* [Data shown]:
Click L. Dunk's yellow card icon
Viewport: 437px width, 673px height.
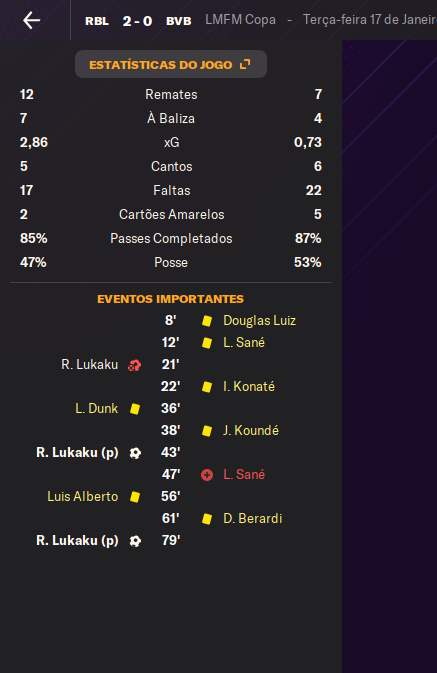pyautogui.click(x=135, y=409)
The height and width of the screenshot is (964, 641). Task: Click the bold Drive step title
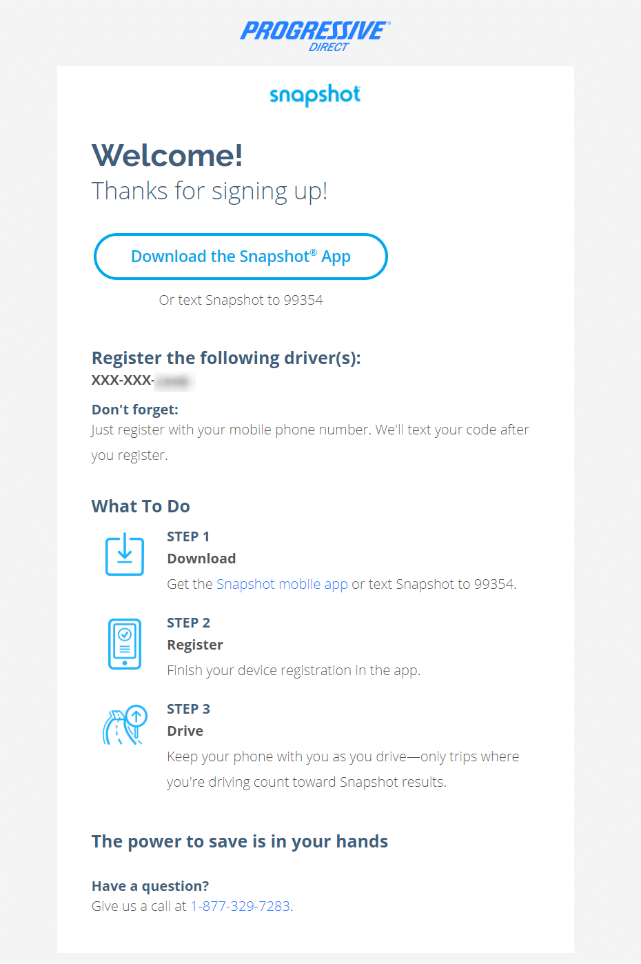click(x=185, y=731)
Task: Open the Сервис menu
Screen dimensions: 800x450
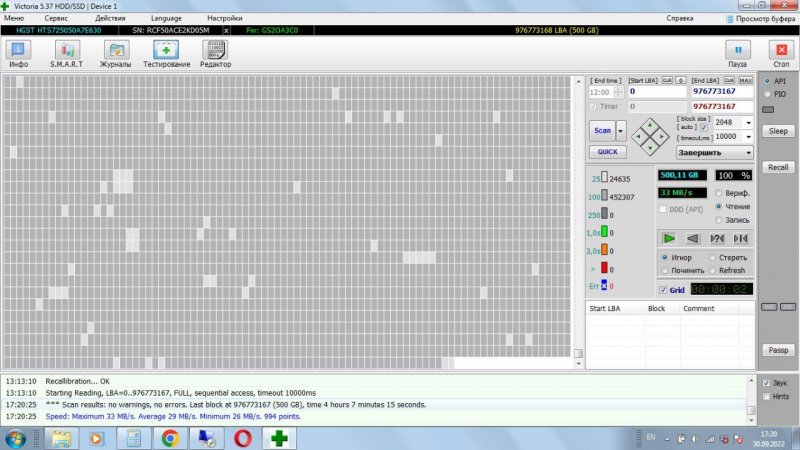Action: [57, 18]
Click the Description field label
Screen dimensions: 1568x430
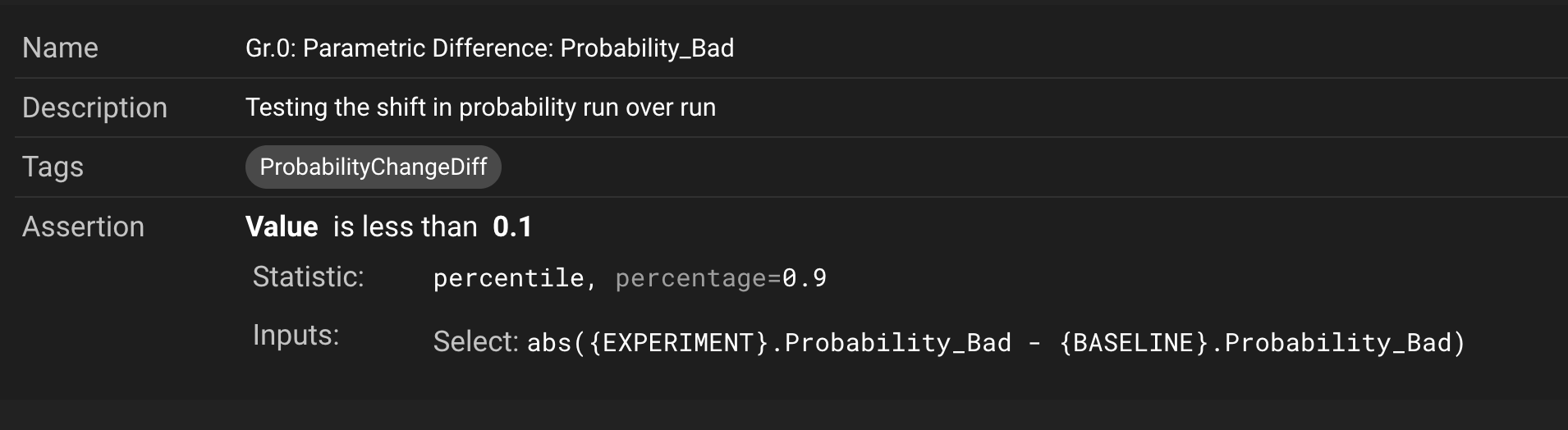(x=94, y=108)
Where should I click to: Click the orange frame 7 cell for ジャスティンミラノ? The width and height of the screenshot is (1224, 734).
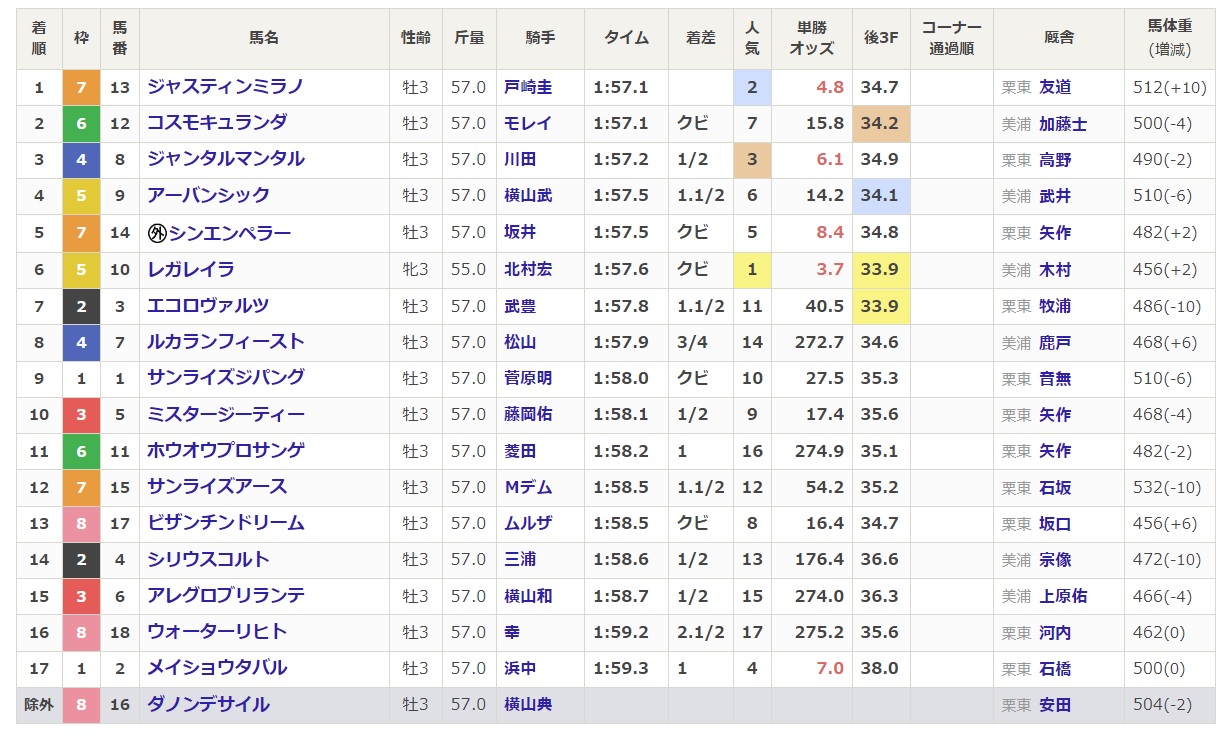point(81,87)
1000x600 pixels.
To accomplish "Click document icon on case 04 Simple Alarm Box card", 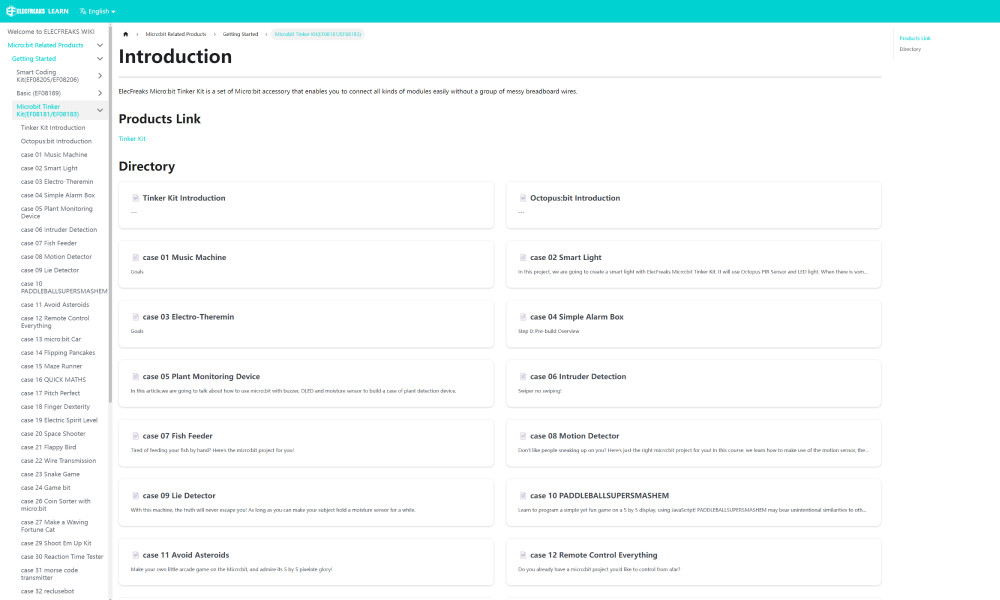I will 522,317.
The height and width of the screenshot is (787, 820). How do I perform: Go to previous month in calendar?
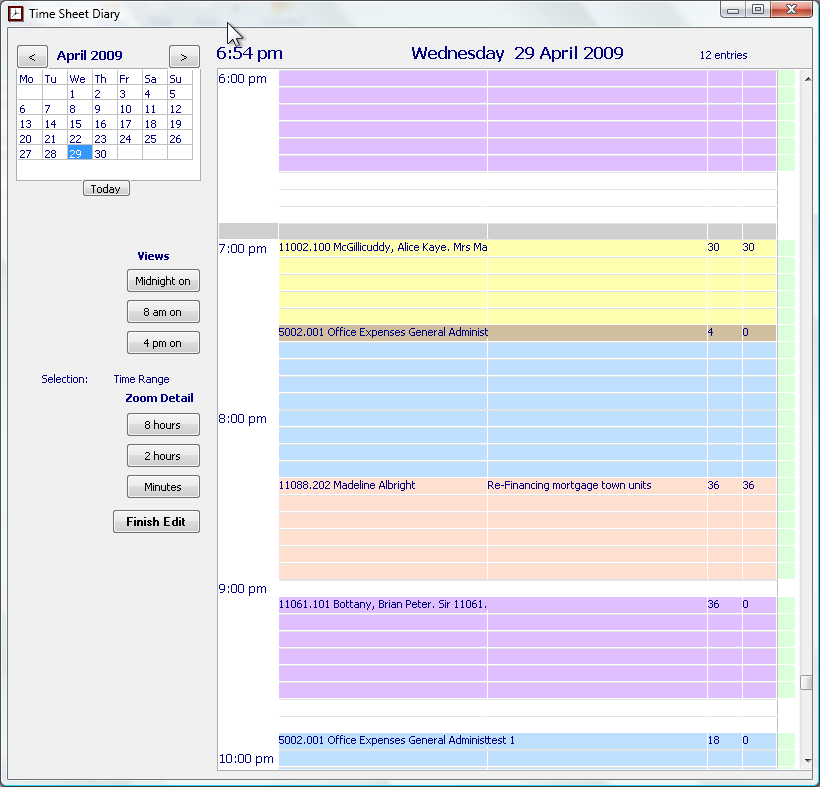pos(32,57)
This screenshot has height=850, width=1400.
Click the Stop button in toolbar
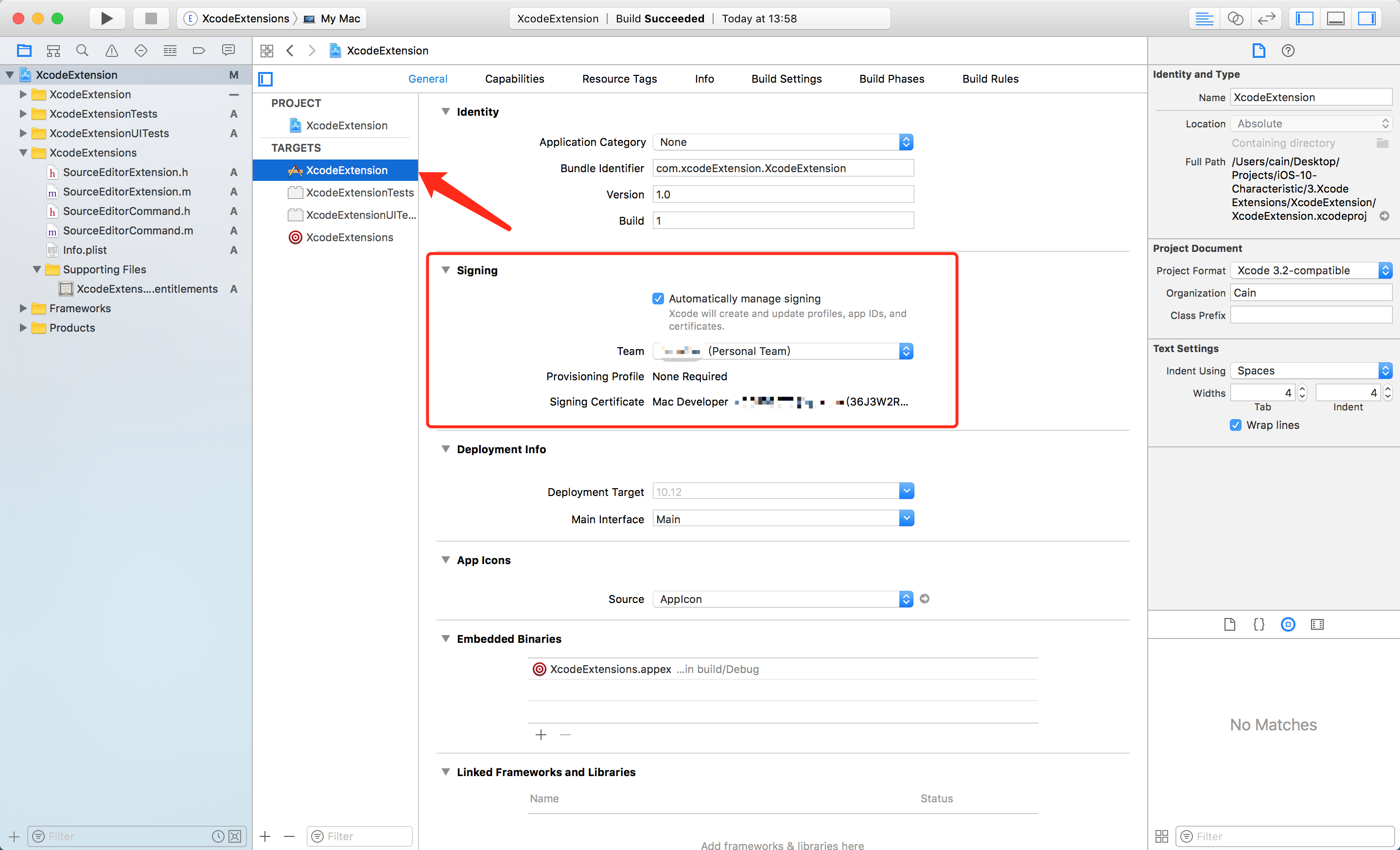click(151, 18)

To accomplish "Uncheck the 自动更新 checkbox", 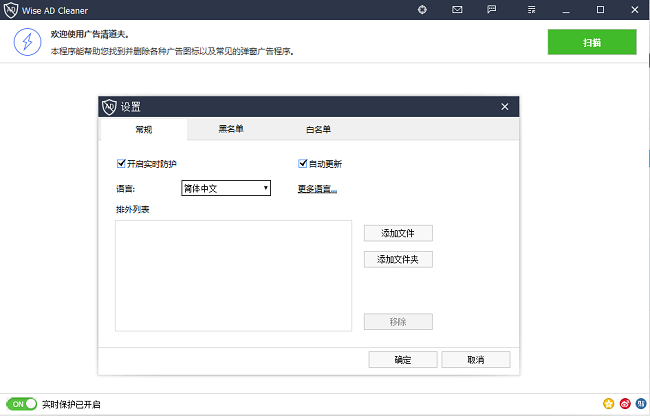I will (x=302, y=164).
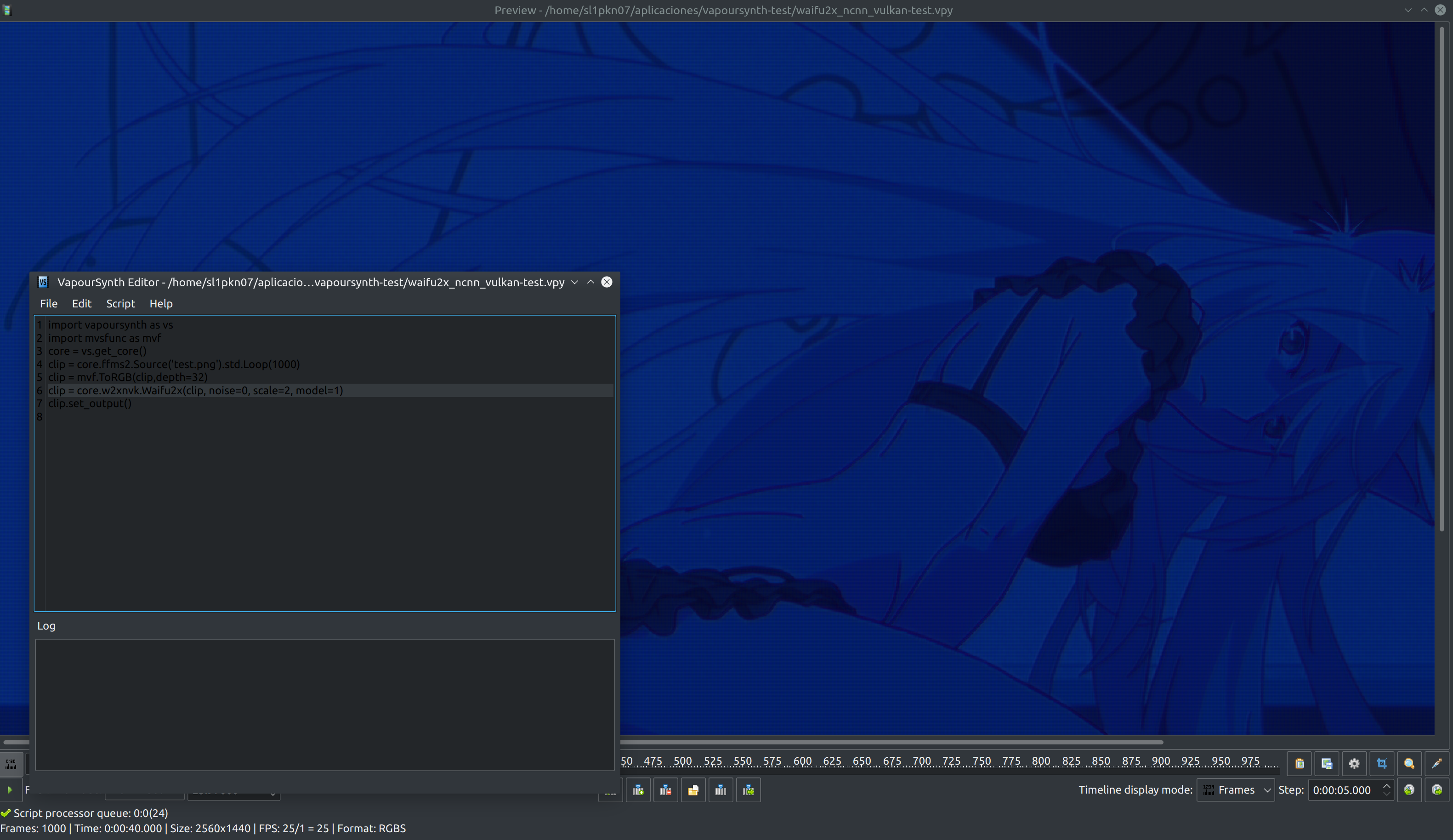Toggle the time display mode button

click(x=11, y=764)
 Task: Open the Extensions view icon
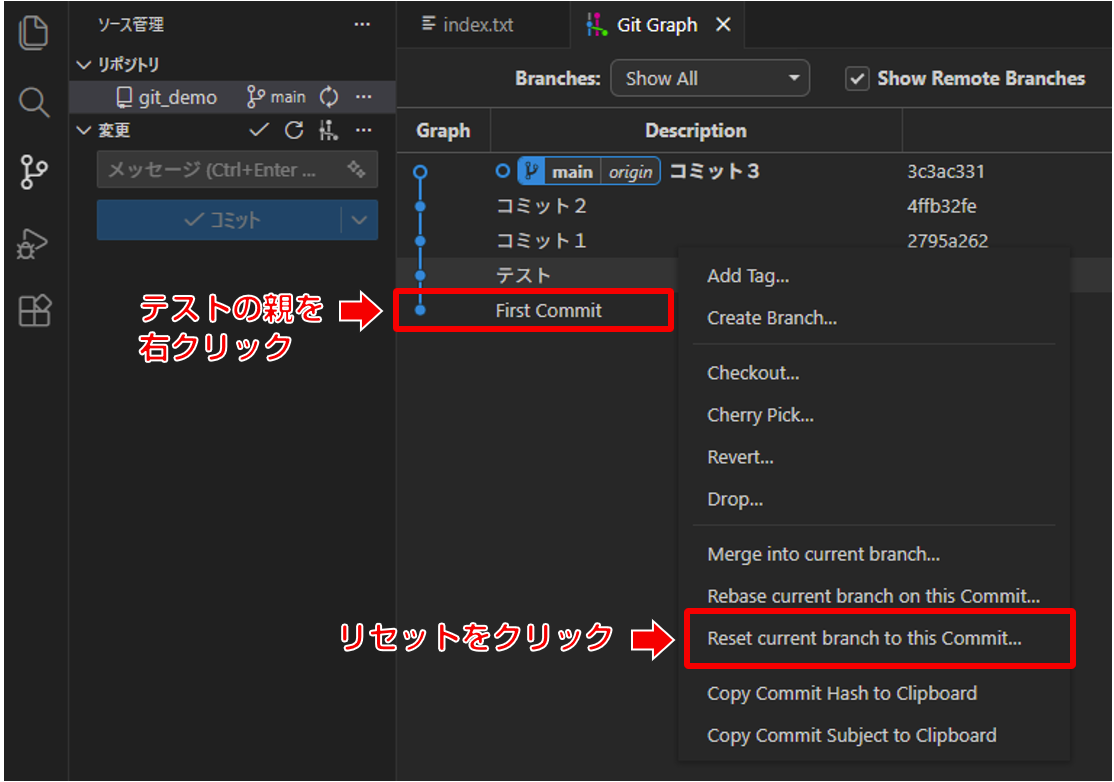pyautogui.click(x=34, y=312)
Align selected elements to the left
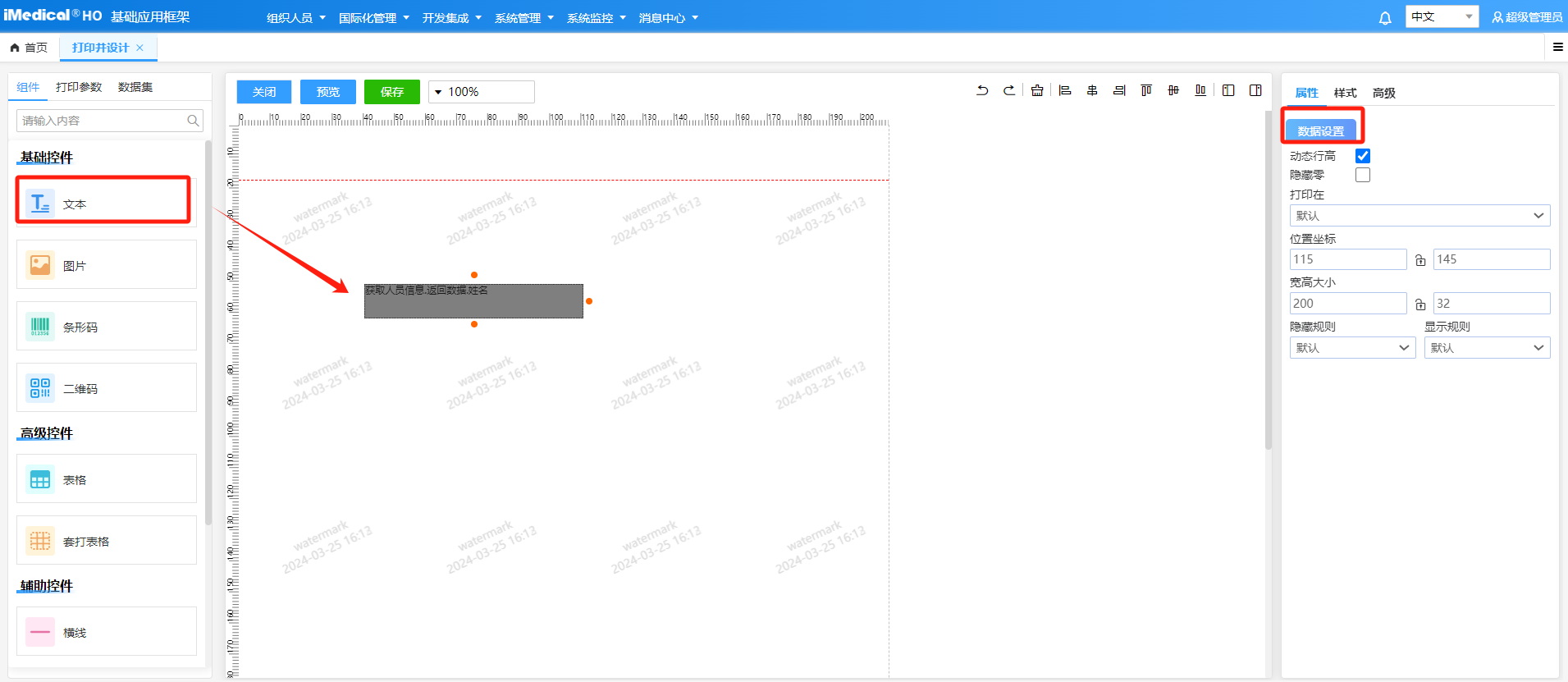Viewport: 1568px width, 682px height. coord(1065,90)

* [What is required]:
Output as a JSON list of strings, one per line, the lines from the one containing "Task: Open the Extensions view icon" through the end of the entries, skipping blank lines and leaving the pictures out.

* [Finished exercise]:
[
  " Task: Open the Extensions view icon",
  "pyautogui.click(x=34, y=312)",
  "Align selected elements to the left",
  "Viewport: 1568px width, 682px height. coord(1065,90)"
]